É claro que Bolsonaro e alguns militares da reserva (com a ajuda de alguns “estrelados'' da ativa) querem que a verdade e a Justiça permaneçam enterradas em cova desconhecida junto com assassinados pela ditadura. E, pelo que parece, que sejam enviados para as mesmas covas, os direitos conquistados a duras penas depois que a ditadura, que ele defende, caiu.

E tendo em vista os posicionamentos conservadores, machistas, homofóbicos, preconceituosos de grande parte da população brasileira e que são defendidos com unhas e dentes pelo nobre deputado e seu grupo, talvez você esteja do lado dele. E nem perceba.

Após seu voto violento, que fez apologia à tortura, um crime contra a humanidade, ele foi ovacionado nas redes sociais por aquela legião de pessoas que pouco se importa com a dignidade alheia.

Bolsonaro foi um dos principais beneficiados pelo processo que culminou na abertura de processo de impeachment de Dilma Rousseff pela Câmara dos Deputados – ao lado de Michel Temer, claro. De congressista caricatural, ele já tem 8% do eleitorado. Em 2018, não duvidaria que ele parta de índices de 15% para a campanha presidencial.

Como disse aqui, nesta segunda, Bolsonaro ocupa um espaço de porta-voz de comentaristas de redes sociais, público insatisfeito pelo fato de que seus queridos preconceitos estão sendo atacados. Segue na mesma linha de Donald Trump, mas sem o mesmo charme ou recursos financeiros.

Ambos dizem que essa parcela não precisa se sentir mal ou de adaptar à evolução do mundo, que vem incluindo pessoas antes alijadas de seus direitos.
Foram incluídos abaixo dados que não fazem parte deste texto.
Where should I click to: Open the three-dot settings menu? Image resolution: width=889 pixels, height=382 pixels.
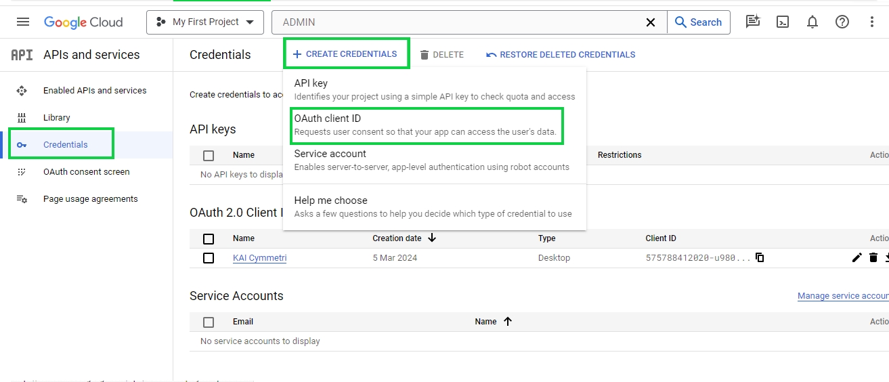pyautogui.click(x=871, y=22)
Basta lutar contra a “ditadura do politicamente correto'', uma grande besteira, pois se ela de fato existisse, não haveria sem-tetos, gente passando fome, mulheres negras ganhando menos do que homens brancos, nem pessoas mortas por amar alguém do seu jeito.

Por fim, vale lembrar que os três primeiros colocados para a eleição, em 2014, de deputado federal do Rio de Janeiro – Jair Bolsonaro (6,10%), Clarissa Garotinho (4,40%) e Eduardo Cunha (3,06%) – bem como os de São Paulo – Celso Russomanno (7,26% do total de votos), Tiririca (4,84%) e Marco Feliciano (1,90%) – têm uma característica em comum: sabem se beneficiar da exposição midiática. Parte deles fez sua carreira na mídia e a outra conseguiu entender a lógica da cobertura política e, produzindo factóides, surfou nessa lógica, mantendo-se constantemente em evidência em seus mandatos.
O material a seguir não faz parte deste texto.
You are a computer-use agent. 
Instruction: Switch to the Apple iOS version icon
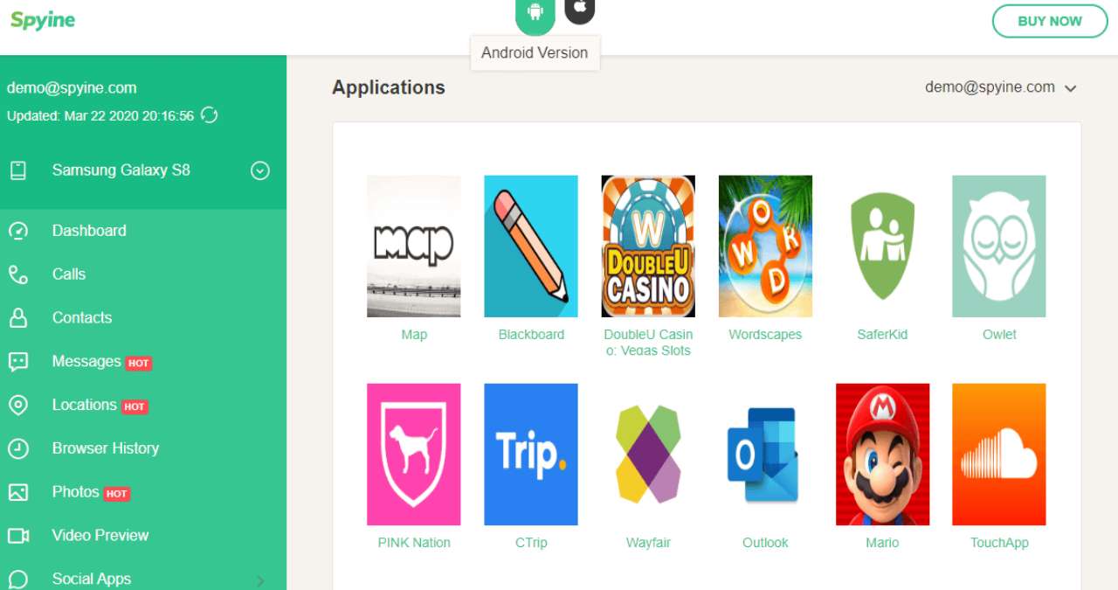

Discordo das avaliações de que eles foram os primeiros apenas por conta de suas pautas conservadoras, a importância da exposição é fundamental. Eles souberam criar narrativas que são um prato cheio para nós, jornalistas, ávidos por registrar e transmitir discursos que, por fugir do que acreditamos ser a forma tradicional de fazer política, chamam a atenção e produzem audiência.
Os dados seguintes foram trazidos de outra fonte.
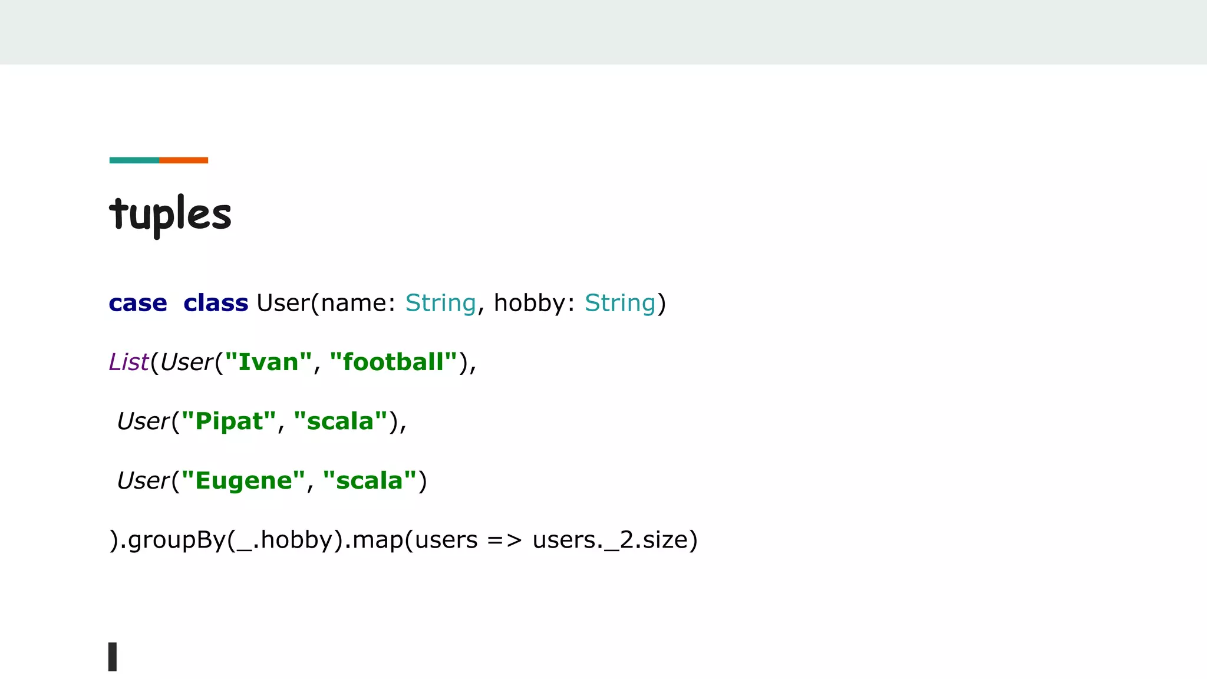Click the purple "List" word
This screenshot has width=1207, height=679.
[x=128, y=362]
Aos leitores que se enquadram como cães de guarda do pensamento mais tacanho, que não compreendem que sua liberdade não pode ferir a dignidade do seu semelhante e torcem para que possam ser preconceituosos e segregacionistas sem medo de serem incomodados, três coisas: a) esqueçam, isso não vai acontecer; b) livros de história são muito baratos; c) deve ser muito cansativo defender tanto ódio o tempo todo. Sugiro férias.